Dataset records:
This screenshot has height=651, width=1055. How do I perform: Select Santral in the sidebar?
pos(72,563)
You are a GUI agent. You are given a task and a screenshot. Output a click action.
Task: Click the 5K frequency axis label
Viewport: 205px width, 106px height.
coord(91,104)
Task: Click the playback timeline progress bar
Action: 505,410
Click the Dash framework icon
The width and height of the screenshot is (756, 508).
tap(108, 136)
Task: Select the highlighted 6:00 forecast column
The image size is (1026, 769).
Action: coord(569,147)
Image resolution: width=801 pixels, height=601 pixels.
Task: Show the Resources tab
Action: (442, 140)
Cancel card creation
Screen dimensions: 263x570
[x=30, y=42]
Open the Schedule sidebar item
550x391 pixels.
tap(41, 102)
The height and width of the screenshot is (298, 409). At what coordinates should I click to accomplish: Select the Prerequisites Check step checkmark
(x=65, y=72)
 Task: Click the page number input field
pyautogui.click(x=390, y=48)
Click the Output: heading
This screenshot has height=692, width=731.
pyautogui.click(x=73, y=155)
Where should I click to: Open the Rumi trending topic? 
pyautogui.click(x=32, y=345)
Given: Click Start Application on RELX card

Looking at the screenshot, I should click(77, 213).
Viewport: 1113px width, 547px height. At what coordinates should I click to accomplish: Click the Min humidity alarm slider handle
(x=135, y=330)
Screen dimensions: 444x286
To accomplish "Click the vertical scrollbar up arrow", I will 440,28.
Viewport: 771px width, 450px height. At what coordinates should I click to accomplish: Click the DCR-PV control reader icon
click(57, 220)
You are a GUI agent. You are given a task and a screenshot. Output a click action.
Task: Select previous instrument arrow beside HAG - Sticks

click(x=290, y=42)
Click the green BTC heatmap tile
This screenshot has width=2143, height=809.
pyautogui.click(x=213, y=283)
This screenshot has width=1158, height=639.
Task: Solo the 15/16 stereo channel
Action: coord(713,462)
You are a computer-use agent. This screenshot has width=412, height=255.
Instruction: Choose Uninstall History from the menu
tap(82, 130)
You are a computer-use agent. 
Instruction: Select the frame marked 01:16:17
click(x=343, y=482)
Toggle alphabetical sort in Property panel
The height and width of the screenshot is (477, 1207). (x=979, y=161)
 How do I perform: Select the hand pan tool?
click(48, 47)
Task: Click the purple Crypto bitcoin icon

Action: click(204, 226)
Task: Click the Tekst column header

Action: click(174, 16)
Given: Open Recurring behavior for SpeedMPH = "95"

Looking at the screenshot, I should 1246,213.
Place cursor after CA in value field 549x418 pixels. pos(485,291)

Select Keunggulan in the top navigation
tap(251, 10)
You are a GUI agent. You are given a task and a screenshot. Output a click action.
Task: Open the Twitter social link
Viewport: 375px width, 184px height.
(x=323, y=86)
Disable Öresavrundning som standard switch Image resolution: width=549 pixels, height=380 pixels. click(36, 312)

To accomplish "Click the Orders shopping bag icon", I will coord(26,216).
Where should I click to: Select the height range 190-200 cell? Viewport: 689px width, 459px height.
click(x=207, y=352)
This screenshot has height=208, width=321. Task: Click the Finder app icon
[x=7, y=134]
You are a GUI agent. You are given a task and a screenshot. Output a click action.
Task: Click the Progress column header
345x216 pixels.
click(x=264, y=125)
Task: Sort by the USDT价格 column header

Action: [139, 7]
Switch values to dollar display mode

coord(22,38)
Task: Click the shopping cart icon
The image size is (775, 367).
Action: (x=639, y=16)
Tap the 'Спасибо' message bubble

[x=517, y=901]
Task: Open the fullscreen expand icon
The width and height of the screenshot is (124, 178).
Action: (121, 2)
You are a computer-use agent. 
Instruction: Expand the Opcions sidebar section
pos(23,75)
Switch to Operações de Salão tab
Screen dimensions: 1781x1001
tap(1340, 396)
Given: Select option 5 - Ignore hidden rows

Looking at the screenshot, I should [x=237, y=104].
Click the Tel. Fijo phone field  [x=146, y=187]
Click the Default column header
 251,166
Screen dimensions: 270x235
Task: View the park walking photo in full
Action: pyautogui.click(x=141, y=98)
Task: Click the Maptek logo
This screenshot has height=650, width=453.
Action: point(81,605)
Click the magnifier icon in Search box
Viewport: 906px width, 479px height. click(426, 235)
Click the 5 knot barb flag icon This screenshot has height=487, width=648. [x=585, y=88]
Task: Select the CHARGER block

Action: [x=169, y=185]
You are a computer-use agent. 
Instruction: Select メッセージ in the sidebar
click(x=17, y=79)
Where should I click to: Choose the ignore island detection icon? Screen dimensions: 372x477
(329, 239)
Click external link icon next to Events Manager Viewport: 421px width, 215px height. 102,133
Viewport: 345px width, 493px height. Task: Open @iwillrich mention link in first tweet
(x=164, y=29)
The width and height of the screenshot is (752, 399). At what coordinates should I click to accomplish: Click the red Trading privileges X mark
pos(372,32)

◆ **WHAT YOU NEED TO DO**: Repeat the data precisely, reproducing every entry.

◆ **RESPONSE FOR THIS EXERCISE**:
This screenshot has height=651, width=1055. How do I perform: Select Santral in the sidebar?
pos(72,563)
You are a GUI agent. You are given a task and a screenshot. Output a click action.
Task: Click the 5K frequency axis label
Viewport: 205px width, 106px height.
coord(91,104)
Task: Click the playback timeline progress bar
Action: 505,410
Click the Dash framework icon
The width and height of the screenshot is (756, 508).
tap(108, 136)
Task: Select the highlighted 6:00 forecast column
The image size is (1026, 769).
Action: coord(569,147)
Image resolution: width=801 pixels, height=601 pixels.
Task: Show the Resources tab
Action: (442, 140)
Cancel card creation
Screen dimensions: 263x570
[x=30, y=42]
Open the Schedule sidebar item
550x391 pixels.
tap(41, 102)
The height and width of the screenshot is (298, 409). At what coordinates should I click to accomplish: Select the Prerequisites Check step checkmark
(x=65, y=72)
 Task: Click the page number input field
pyautogui.click(x=390, y=48)
Click the Output: heading
This screenshot has height=692, width=731.
pyautogui.click(x=73, y=155)
Where should I click to: Open the Rumi trending topic? 
pyautogui.click(x=32, y=345)
Given: Click Start Application on RELX card

Looking at the screenshot, I should click(77, 213).
Viewport: 1113px width, 547px height. At what coordinates should I click to accomplish: Click the Min humidity alarm slider handle
(x=135, y=330)
Screen dimensions: 444x286
To accomplish "Click the vertical scrollbar up arrow", I will 440,28.
Viewport: 771px width, 450px height. At what coordinates should I click to accomplish: Click the DCR-PV control reader icon
click(57, 220)
You are a GUI agent. You are given a task and a screenshot. Output a click action.
Task: Select previous instrument arrow beside HAG - Sticks

click(x=290, y=42)
Click the green BTC heatmap tile
This screenshot has width=2143, height=809.
pyautogui.click(x=213, y=283)
This screenshot has width=1158, height=639.
Task: Solo the 15/16 stereo channel
Action: coord(713,462)
You are a computer-use agent. This screenshot has width=412, height=255.
Instruction: Choose Uninstall History from the menu
tap(82, 130)
You are a computer-use agent. 
Instruction: Select the frame marked 01:16:17
click(x=343, y=482)
Toggle alphabetical sort in Property panel
The height and width of the screenshot is (477, 1207). (x=979, y=161)
 How do I perform: Select the hand pan tool?
click(48, 47)
Task: Click the purple Crypto bitcoin icon

Action: click(204, 226)
Task: Click the Tekst column header

Action: click(174, 16)
Given: Open Recurring behavior for SpeedMPH = "95"

Looking at the screenshot, I should 1246,213.
Place cursor after CA in value field 549x418 pixels. pos(485,291)

Select Keunggulan in the top navigation
tap(251, 10)
You are a GUI agent. You are given a task and a screenshot. Output a click action.
Task: Open the Twitter social link
Viewport: 375px width, 184px height.
(x=323, y=86)
Disable Öresavrundning som standard switch Image resolution: width=549 pixels, height=380 pixels. click(36, 312)

To accomplish "Click the Orders shopping bag icon", I will coord(26,216).
Where should I click to: Select the height range 190-200 cell? Viewport: 689px width, 459px height.
click(x=207, y=352)
This screenshot has height=208, width=321. Task: Click the Finder app icon
[x=7, y=134]
You are a GUI agent. You are given a task and a screenshot. Output a click action.
Task: Click the Progress column header
345x216 pixels.
click(x=264, y=125)
Task: Sort by the USDT价格 column header

Action: [139, 7]
Switch values to dollar display mode

coord(22,38)
Task: Click the shopping cart icon
The image size is (775, 367).
Action: (x=639, y=16)
Tap the 'Спасибо' message bubble

[x=517, y=901]
Task: Open the fullscreen expand icon
The width and height of the screenshot is (124, 178).
Action: (121, 2)
You are a computer-use agent. 
Instruction: Expand the Opcions sidebar section
pos(23,75)
Switch to Operações de Salão tab
Screen dimensions: 1781x1001
tap(1340, 396)
Given: Select option 5 - Ignore hidden rows

Looking at the screenshot, I should [x=237, y=104].
Click the Tel. Fijo phone field  [x=146, y=187]
Click the Default column header
 251,166
Screen dimensions: 270x235
Task: View the park walking photo in full
Action: pyautogui.click(x=141, y=98)
Task: Click the Maptek logo
This screenshot has height=650, width=453.
Action: point(81,605)
Click the magnifier icon in Search box
Viewport: 906px width, 479px height. click(426, 235)
Click the 5 knot barb flag icon This screenshot has height=487, width=648. [x=585, y=88]
Task: Select the CHARGER block

Action: [x=169, y=185]
You are a computer-use agent. 
Instruction: Select メッセージ in the sidebar
click(x=17, y=79)
Where should I click to: Choose the ignore island detection icon? Screen dimensions: 372x477
(329, 239)
Click external link icon next to Events Manager Viewport: 421px width, 215px height. 102,133
Viewport: 345px width, 493px height. Task: Open @iwillrich mention link in first tweet
(x=164, y=29)
The width and height of the screenshot is (752, 399). At what coordinates should I click to accomplish: Click the red Trading privileges X mark
pos(372,32)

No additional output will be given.